Entries provided:

== Segment start ==

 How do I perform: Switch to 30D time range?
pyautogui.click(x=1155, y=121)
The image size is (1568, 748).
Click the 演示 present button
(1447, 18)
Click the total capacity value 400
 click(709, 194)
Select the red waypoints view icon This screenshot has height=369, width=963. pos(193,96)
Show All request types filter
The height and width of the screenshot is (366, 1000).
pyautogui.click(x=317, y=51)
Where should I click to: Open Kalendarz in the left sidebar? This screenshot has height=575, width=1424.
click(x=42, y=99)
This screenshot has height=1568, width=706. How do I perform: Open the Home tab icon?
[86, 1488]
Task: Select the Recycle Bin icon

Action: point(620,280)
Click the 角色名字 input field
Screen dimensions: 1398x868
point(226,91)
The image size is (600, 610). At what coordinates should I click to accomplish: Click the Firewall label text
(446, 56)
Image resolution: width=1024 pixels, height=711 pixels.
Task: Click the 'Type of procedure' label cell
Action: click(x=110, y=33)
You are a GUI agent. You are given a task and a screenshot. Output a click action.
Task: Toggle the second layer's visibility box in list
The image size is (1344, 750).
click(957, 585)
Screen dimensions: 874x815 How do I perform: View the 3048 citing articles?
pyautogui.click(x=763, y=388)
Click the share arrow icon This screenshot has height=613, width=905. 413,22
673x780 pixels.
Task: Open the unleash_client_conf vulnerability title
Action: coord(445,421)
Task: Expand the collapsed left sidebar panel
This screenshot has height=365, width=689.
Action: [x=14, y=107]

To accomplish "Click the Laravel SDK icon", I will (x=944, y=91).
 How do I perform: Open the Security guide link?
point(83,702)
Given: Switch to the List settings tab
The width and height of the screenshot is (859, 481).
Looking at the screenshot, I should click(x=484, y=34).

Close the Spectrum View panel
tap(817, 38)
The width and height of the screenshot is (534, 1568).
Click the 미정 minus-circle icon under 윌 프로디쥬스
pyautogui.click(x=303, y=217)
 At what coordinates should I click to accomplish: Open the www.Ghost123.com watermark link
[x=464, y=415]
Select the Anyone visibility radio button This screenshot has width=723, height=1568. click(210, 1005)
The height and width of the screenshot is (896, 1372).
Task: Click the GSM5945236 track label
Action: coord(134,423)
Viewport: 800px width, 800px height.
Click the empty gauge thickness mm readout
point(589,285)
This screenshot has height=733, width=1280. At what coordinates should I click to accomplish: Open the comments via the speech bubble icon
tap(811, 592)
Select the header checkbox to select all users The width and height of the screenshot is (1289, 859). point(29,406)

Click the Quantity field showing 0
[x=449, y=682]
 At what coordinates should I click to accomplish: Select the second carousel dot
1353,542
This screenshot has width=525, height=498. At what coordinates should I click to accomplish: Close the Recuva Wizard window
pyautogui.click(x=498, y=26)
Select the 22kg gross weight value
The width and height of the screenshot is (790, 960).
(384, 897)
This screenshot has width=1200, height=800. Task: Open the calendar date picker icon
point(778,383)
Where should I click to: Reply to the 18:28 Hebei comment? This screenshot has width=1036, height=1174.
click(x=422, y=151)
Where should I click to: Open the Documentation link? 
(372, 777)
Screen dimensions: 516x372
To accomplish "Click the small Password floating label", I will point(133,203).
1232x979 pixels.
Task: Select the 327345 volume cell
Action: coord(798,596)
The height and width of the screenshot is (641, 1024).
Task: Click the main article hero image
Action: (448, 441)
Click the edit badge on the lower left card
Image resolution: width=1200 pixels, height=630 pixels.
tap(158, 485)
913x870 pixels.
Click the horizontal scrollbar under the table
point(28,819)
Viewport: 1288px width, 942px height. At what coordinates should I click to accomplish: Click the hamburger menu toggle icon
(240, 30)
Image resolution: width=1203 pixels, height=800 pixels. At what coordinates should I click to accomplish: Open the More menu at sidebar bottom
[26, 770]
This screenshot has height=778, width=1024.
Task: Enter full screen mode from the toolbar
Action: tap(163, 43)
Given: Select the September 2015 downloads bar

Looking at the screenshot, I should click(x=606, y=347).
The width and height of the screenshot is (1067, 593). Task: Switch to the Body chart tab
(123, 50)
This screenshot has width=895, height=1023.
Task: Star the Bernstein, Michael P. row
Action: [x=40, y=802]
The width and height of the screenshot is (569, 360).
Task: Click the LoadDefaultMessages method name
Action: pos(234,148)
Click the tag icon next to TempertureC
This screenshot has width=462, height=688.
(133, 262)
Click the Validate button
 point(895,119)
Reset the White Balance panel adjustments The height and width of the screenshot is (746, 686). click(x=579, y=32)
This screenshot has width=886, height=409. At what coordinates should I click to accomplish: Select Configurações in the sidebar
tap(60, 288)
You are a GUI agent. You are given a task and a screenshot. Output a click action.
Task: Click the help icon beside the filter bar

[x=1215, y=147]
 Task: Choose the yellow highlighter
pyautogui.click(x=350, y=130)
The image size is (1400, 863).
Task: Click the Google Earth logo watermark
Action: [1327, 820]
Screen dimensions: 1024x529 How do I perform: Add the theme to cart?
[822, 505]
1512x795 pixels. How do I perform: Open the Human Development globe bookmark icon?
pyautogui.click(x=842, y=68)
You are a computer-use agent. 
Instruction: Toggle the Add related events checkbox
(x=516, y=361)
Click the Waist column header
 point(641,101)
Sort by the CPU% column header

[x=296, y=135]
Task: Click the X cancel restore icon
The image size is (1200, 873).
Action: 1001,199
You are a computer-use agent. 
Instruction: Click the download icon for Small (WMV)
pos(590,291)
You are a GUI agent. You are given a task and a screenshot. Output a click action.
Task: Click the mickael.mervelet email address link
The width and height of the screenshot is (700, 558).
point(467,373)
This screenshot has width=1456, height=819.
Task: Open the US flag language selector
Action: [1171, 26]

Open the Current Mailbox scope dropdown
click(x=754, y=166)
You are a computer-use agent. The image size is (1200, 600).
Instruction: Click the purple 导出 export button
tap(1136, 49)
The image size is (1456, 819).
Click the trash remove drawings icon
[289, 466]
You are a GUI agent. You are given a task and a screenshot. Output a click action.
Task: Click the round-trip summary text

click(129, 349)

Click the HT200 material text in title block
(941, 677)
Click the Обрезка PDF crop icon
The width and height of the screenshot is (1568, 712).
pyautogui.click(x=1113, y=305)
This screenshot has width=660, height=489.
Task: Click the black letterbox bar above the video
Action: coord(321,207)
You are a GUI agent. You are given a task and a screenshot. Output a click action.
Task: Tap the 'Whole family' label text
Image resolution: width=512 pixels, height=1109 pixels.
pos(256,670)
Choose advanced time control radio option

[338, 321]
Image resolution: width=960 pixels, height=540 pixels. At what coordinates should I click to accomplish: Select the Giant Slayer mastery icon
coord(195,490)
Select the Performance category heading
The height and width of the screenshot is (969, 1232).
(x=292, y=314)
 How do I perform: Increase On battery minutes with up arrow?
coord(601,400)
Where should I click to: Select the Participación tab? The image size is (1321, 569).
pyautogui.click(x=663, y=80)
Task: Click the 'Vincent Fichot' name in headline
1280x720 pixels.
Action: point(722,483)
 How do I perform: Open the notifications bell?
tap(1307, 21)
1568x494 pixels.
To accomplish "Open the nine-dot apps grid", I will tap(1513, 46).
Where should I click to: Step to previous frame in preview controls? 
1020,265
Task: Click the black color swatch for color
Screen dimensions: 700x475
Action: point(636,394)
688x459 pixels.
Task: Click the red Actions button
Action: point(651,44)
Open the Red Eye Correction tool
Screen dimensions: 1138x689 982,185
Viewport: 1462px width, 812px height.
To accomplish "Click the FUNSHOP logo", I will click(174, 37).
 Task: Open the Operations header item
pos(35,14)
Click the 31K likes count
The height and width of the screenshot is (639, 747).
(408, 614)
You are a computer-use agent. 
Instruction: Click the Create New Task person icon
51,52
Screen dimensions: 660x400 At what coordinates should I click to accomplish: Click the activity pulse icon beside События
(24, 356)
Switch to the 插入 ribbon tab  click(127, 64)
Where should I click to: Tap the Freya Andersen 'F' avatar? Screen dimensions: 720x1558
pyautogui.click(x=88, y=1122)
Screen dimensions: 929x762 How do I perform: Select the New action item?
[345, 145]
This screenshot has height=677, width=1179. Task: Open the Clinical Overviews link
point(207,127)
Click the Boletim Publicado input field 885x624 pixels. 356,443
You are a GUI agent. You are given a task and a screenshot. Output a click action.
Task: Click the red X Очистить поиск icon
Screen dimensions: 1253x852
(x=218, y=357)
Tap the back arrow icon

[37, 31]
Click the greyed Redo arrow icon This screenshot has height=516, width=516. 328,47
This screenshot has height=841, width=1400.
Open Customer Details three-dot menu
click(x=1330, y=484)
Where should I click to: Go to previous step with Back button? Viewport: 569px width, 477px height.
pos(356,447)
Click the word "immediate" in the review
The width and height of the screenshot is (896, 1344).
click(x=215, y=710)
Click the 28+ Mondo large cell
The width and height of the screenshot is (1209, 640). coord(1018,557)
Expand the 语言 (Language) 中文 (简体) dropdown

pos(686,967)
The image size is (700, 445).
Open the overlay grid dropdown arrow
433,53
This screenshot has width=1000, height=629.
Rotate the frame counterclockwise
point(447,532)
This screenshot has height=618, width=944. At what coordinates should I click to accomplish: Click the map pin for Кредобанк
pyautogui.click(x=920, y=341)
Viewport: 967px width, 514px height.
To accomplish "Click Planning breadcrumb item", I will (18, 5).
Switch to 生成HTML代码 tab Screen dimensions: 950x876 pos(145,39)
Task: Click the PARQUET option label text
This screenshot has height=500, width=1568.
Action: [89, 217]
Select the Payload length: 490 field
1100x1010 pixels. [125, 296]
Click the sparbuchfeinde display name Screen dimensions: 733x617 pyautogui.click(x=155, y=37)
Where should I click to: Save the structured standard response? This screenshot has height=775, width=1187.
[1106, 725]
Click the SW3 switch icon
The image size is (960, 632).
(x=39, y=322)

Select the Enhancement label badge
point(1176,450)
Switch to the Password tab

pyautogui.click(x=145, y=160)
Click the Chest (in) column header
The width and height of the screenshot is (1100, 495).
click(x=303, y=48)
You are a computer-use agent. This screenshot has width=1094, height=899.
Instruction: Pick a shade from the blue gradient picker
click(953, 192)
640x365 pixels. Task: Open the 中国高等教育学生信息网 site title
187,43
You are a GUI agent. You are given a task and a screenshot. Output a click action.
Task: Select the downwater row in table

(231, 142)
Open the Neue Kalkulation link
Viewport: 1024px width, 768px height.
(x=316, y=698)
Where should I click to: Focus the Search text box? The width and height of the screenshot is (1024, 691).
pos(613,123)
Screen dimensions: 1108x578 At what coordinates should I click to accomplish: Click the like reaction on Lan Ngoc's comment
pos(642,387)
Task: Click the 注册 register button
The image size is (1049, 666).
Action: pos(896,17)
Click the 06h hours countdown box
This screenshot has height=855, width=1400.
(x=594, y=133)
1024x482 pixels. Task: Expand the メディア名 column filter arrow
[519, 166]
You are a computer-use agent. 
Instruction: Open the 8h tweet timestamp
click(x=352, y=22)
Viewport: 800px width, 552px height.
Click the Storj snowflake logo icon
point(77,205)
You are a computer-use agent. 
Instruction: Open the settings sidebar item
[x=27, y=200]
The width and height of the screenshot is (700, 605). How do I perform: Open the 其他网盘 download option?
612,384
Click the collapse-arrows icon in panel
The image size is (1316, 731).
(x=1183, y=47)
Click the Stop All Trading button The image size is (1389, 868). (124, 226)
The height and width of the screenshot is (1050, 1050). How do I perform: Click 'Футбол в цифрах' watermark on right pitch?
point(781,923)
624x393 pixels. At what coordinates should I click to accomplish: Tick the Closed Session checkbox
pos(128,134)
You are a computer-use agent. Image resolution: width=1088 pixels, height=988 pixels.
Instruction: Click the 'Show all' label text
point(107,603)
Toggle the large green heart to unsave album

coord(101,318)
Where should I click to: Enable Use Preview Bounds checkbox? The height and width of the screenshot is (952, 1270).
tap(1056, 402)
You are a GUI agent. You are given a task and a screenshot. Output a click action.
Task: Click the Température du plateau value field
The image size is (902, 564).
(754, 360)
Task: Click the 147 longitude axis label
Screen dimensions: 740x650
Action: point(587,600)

== Segment end ==

Task goal:
Please make your reply exactly the lines from the one containing "Task: Click the 注册 register button" through the end of the entries above, and nothing more.

Response:
Task: Click the 注册 register button
The image size is (1049, 666).
Action: pos(896,17)
Click the 06h hours countdown box
This screenshot has height=855, width=1400.
(x=594, y=133)
1024x482 pixels. Task: Expand the メディア名 column filter arrow
[519, 166]
You are a computer-use agent. 
Instruction: Open the 8h tweet timestamp
click(x=352, y=22)
Viewport: 800px width, 552px height.
Click the Storj snowflake logo icon
point(77,205)
You are a computer-use agent. 
Instruction: Open the settings sidebar item
[x=27, y=200]
The width and height of the screenshot is (700, 605). How do I perform: Open the 其他网盘 download option?
612,384
Click the collapse-arrows icon in panel
The image size is (1316, 731).
(x=1183, y=47)
Click the Stop All Trading button The image size is (1389, 868). (124, 226)
The height and width of the screenshot is (1050, 1050). How do I perform: Click 'Футбол в цифрах' watermark on right pitch?
point(781,923)
624x393 pixels. At what coordinates should I click to accomplish: Tick the Closed Session checkbox
pos(128,134)
You are a computer-use agent. Image resolution: width=1088 pixels, height=988 pixels.
Instruction: Click the 'Show all' label text
point(107,603)
Toggle the large green heart to unsave album

coord(101,318)
Where should I click to: Enable Use Preview Bounds checkbox? The height and width of the screenshot is (952, 1270).
tap(1056, 402)
You are a GUI agent. You are given a task and a screenshot. Output a click action.
Task: Click the Température du plateau value field
The image size is (902, 564).
(754, 360)
Task: Click the 147 longitude axis label
Screen dimensions: 740x650
Action: point(587,600)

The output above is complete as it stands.